- **Exercise materials**:
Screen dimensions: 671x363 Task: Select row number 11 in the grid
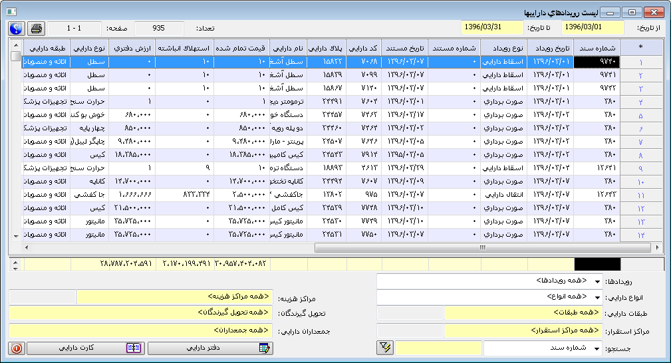pyautogui.click(x=641, y=195)
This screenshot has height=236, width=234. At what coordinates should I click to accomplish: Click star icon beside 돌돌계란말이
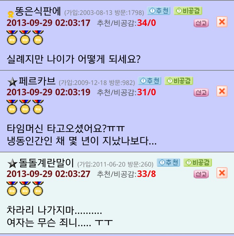click(12, 163)
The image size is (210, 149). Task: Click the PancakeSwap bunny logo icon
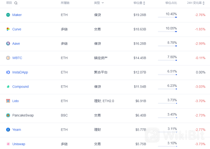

- **Requirement**: Reproduce the entries above exactly, though not their pictures.

- **Answer to this task**:
Screen dimensions: 671x363 Task: Select row number 11 in the grid
pyautogui.click(x=641, y=195)
This screenshot has height=236, width=234. At what coordinates should I click to accomplish: Click star icon beside 돌돌계란말이
click(12, 163)
The image size is (210, 149). Task: Click the PancakeSwap bunny logo icon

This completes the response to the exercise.